== Segment start ==

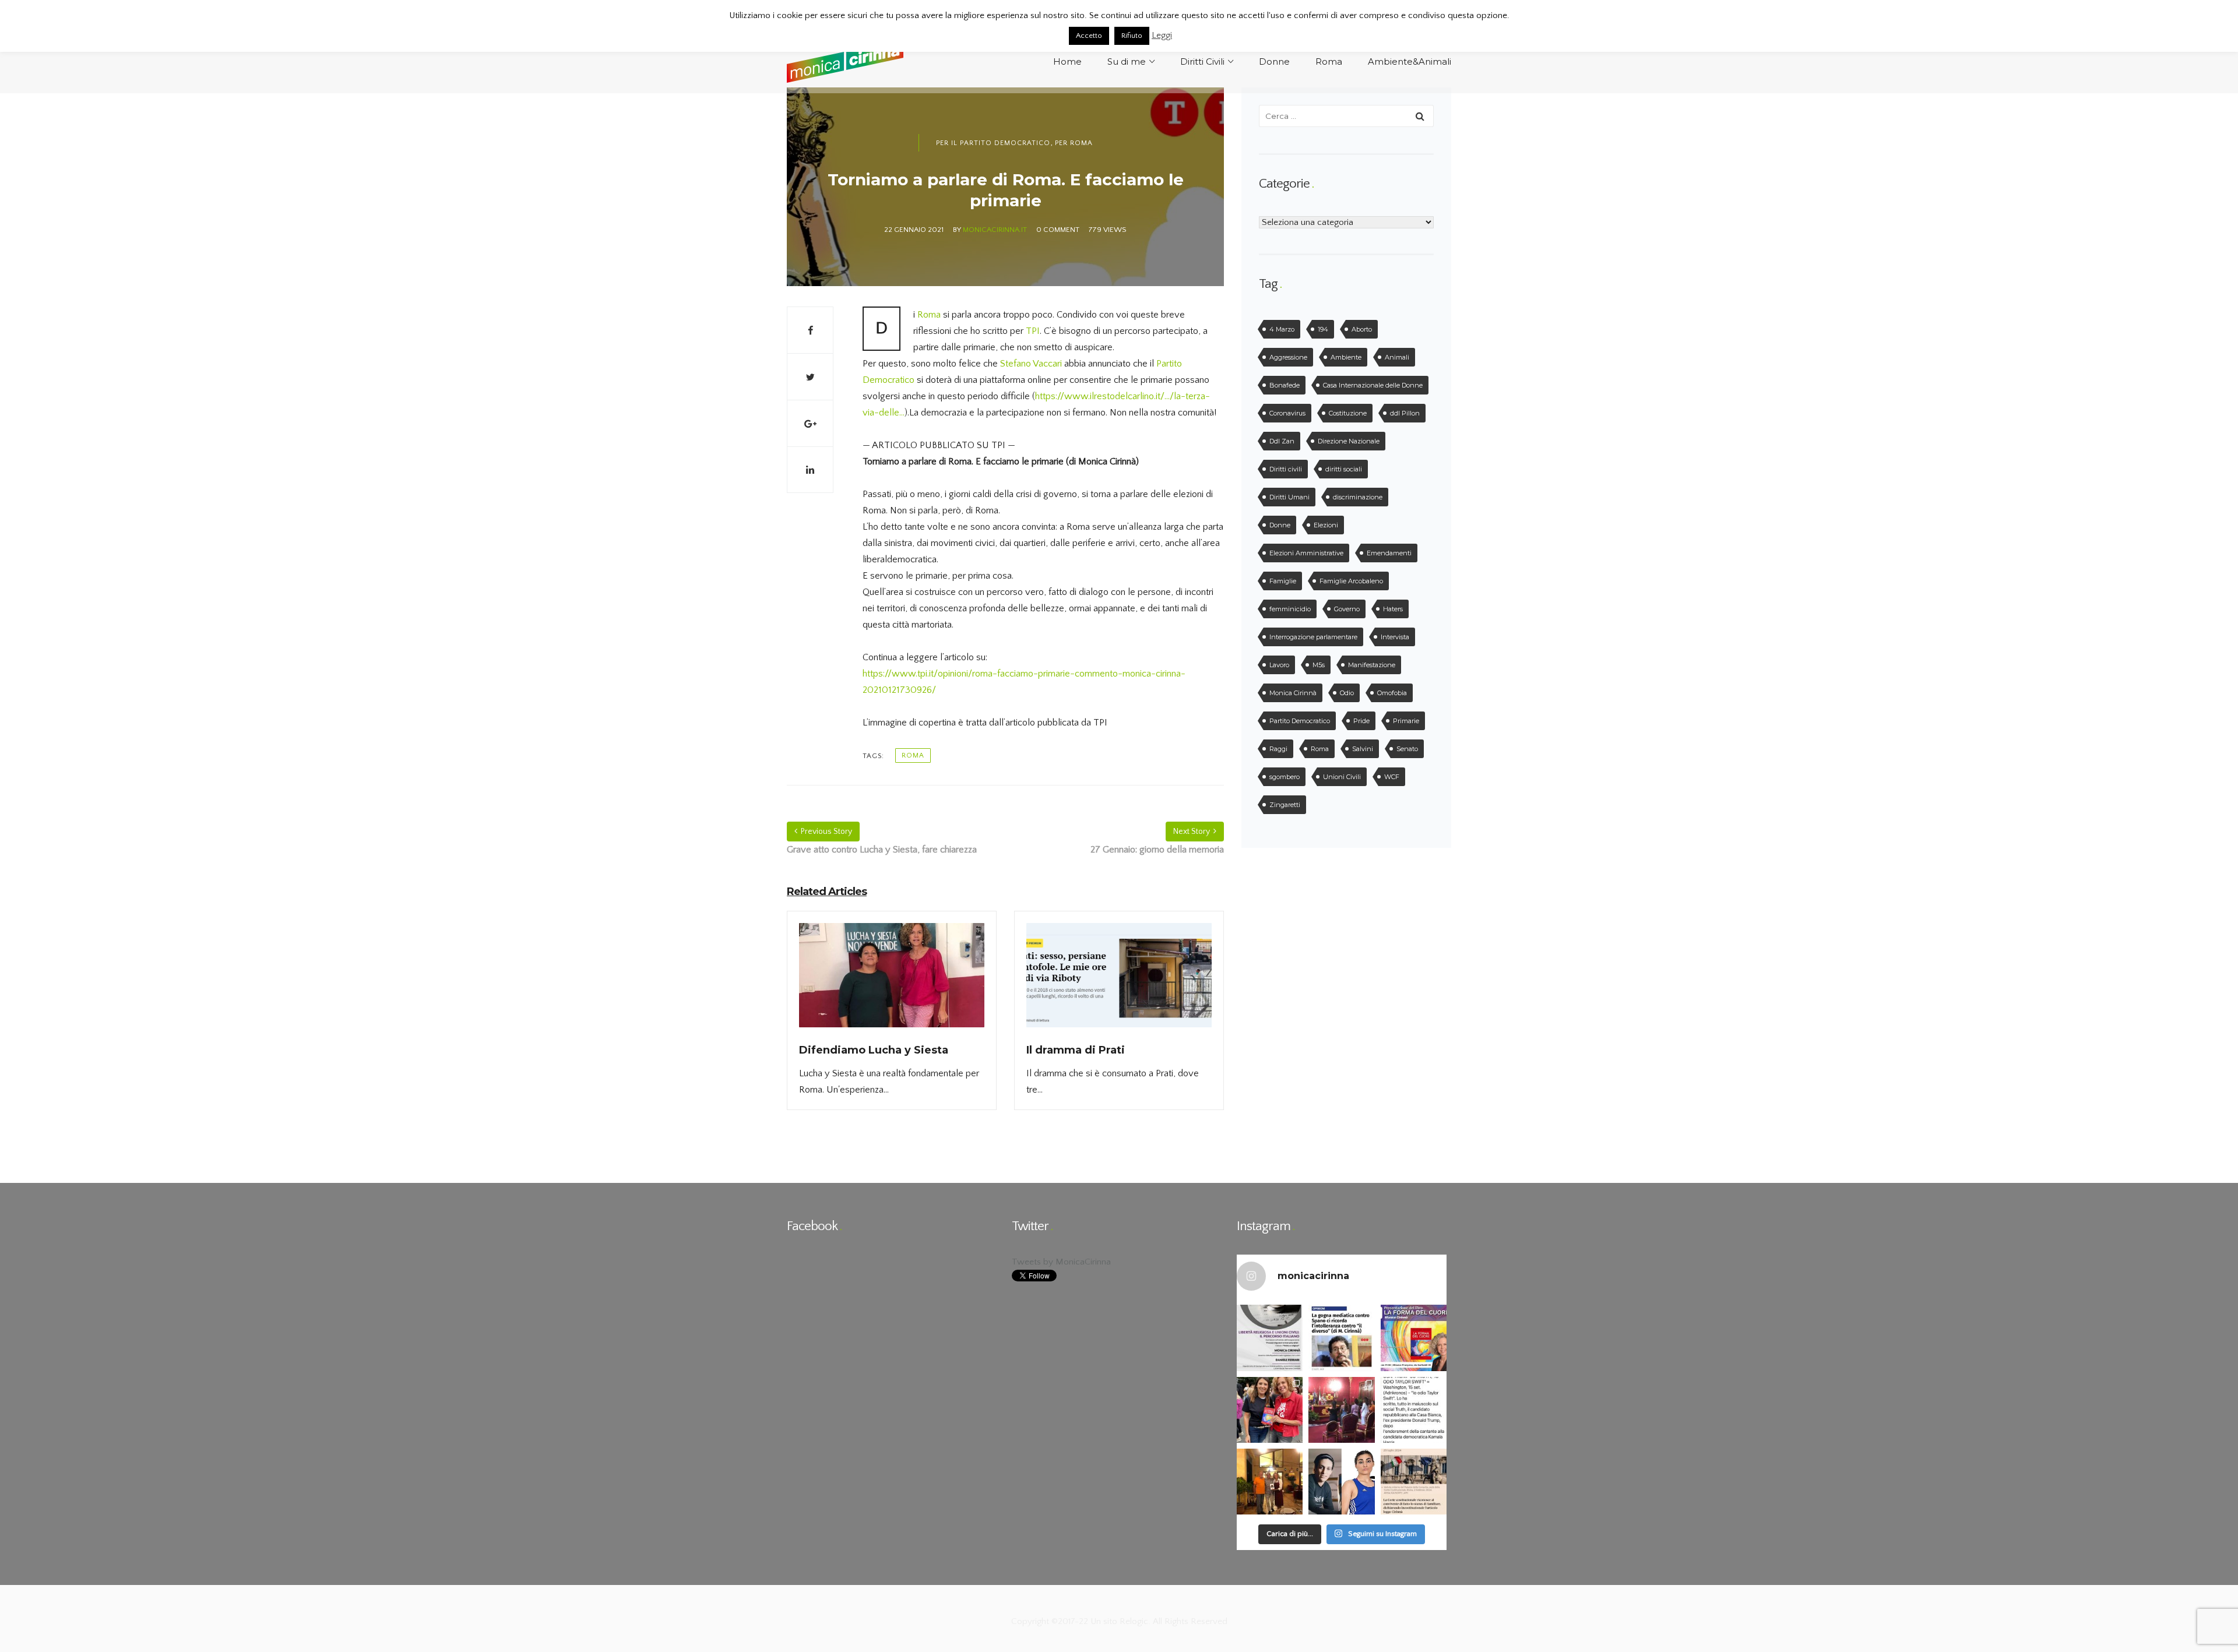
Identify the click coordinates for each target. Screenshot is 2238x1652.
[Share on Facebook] (810, 330)
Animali (1397, 357)
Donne (1279, 525)
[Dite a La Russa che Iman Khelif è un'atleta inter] (1341, 1481)
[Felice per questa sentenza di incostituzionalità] (1414, 1481)
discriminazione (1357, 497)
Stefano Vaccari (1031, 363)
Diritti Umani (1289, 497)
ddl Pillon (1405, 413)
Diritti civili (1285, 469)
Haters (1393, 609)
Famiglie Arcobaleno (1351, 581)
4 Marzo (1281, 329)
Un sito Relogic (1118, 1621)
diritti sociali (1343, 469)
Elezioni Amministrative (1306, 553)
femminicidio (1290, 609)
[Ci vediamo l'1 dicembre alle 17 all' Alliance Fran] (1414, 1338)
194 (1323, 329)
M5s (1318, 665)
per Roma (1074, 143)
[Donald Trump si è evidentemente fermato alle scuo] (1414, 1410)
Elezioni (1326, 525)
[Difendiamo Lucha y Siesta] (891, 982)
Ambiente (1346, 357)
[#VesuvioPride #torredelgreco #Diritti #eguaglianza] (1270, 1410)
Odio (1347, 693)
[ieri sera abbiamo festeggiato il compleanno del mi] (1270, 1481)
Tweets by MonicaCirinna (1061, 1262)
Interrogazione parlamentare (1313, 637)
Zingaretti (1284, 805)
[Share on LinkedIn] (810, 469)
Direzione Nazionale (1349, 441)
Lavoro (1279, 665)
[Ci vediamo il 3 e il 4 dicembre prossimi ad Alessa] (1270, 1338)
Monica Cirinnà (1293, 693)
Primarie (1406, 721)
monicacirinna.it (995, 230)
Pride (1361, 721)
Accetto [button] (1089, 35)
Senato (1407, 749)
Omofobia (1392, 693)
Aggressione (1288, 357)
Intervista (1395, 637)
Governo (1347, 609)
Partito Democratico (1299, 721)
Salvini (1362, 749)
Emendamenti (1389, 553)
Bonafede (1284, 385)
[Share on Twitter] (810, 376)
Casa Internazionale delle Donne (1373, 385)
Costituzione (1348, 413)
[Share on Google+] (810, 423)
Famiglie (1282, 581)
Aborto (1362, 329)
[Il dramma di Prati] (1119, 982)
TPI (1033, 331)
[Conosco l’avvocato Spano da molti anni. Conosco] (1341, 1338)
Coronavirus (1287, 413)
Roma (930, 314)
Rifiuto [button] (1131, 35)
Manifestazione (1371, 665)
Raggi (1278, 749)
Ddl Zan (1281, 441)
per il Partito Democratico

== Segment end ==

TASK ITEM =
The first line of the entries, the line containing "Tweets by MonicaCirinna (1061, 1262)", and every line between them are to be output exactly; pictures are not.

RESULT FOR THIS EXERCISE =
Identify the click coordinates for each target. Screenshot is 2238x1652.
[Share on Facebook] (810, 330)
Animali (1397, 357)
Donne (1279, 525)
[Dite a La Russa che Iman Khelif è un'atleta inter] (1341, 1481)
[Felice per questa sentenza di incostituzionalità] (1414, 1481)
discriminazione (1357, 497)
Stefano Vaccari (1031, 363)
Diritti Umani (1289, 497)
ddl Pillon (1405, 413)
Diritti civili (1285, 469)
Haters (1393, 609)
Famiglie Arcobaleno (1351, 581)
4 Marzo (1281, 329)
Un sito Relogic (1118, 1621)
diritti sociali (1343, 469)
Elezioni Amministrative (1306, 553)
femminicidio (1290, 609)
[Ci vediamo l'1 dicembre alle 17 all' Alliance Fran] (1414, 1338)
194 (1323, 329)
M5s (1318, 665)
per Roma (1074, 143)
[Donald Trump si è evidentemente fermato alle scuo] (1414, 1410)
Elezioni (1326, 525)
[Difendiamo Lucha y Siesta] (891, 982)
Ambiente (1346, 357)
[#VesuvioPride #torredelgreco #Diritti #eguaglianza] (1270, 1410)
Odio (1347, 693)
[ieri sera abbiamo festeggiato il compleanno del mi] (1270, 1481)
Tweets by MonicaCirinna (1061, 1262)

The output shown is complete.